I opened the tract, knowing what I would find. As usual, the commonplace arguments. Let me summarise them for you; you, in this twenty-first century of the days of the Christ, have probably heard them in various forms before.
  1. A natural occurrence is by definition that which happens regularly and frequently. A miracle is by definition something that happens rarely and unpredictably. Evidence for the former is by definition more common than evidence for the latter. A reasonable person accepts that for which there is more evidence rather than that for which there is less. Hence reasonable persons prefer natural occurrences over miracles.

  2. If God is fully good, He would destroy evil. If God is fully powerful, He could destroy evil. Since evil exists, God is either not fully good or not fully powerful.

I laughed. There are gods, and there are gods. And there are spurious arguments. Huginn and Muninn, in the absence of my late (although, some say early) ancestor's continuing absence, had frequently parodied these arguments over my head. Let me summarise Huginn and Muninn.
  1. Humans are a natural phenomenon. They frequently use their intelligence to modify their environment to support their continuing existence.
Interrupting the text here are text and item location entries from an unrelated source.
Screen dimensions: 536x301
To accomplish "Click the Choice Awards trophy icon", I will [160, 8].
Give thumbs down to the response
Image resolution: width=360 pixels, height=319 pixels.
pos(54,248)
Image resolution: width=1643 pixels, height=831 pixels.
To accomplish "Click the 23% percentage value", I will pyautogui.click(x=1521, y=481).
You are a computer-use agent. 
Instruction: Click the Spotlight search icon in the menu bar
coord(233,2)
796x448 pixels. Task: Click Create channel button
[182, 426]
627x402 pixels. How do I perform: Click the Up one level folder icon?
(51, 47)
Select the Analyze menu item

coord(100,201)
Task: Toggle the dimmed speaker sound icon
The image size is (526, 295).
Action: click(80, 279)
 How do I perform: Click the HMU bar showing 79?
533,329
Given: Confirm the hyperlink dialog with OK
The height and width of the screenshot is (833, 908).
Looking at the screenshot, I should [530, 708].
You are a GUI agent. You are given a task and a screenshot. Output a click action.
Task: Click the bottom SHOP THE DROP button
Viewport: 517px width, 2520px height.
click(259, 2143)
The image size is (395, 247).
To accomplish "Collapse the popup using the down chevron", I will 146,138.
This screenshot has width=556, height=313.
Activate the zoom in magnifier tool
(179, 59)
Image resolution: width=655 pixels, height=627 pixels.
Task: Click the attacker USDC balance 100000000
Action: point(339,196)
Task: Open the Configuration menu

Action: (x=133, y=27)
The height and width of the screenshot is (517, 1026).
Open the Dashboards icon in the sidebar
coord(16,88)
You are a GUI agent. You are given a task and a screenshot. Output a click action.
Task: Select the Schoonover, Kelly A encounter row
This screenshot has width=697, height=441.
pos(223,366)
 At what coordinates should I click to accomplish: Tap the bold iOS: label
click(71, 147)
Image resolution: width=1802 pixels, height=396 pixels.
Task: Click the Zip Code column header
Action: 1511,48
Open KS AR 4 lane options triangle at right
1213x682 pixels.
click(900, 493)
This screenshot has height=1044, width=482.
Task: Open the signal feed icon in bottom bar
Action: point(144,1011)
Yet it is clear that the spontaneous emergence of humanity has happened only once, and also that humans have an increasing tendency to not believe that a superior intelligence has adjusted cosmological constants to support their continuing existence. They prefer to believe that it a unique sequence of events occurred instead. Of course, there is no evidence that either is a superior case, since both look to be miraculous. Who is fooling whom?

  2. Let us assert that evil exists. Then if God is fully good, He would want evil to be destroyed. And if God is fully powerful, He would have the power to do so. Hence the fact that evil continues to exist implies that if God exists, evil will be destroyed one day.

Birds, birds. Those two are so funny. I told Mjolnir to switch itself off, took the pamphlet to the shredder, and went back to my journal and some Taiwanese coffee. I muttered to myself (or is that 'my self'?) the mystic phrase, "Lim peh ka li kong..." I am sure that there is plenty of implicit deity in that phrase.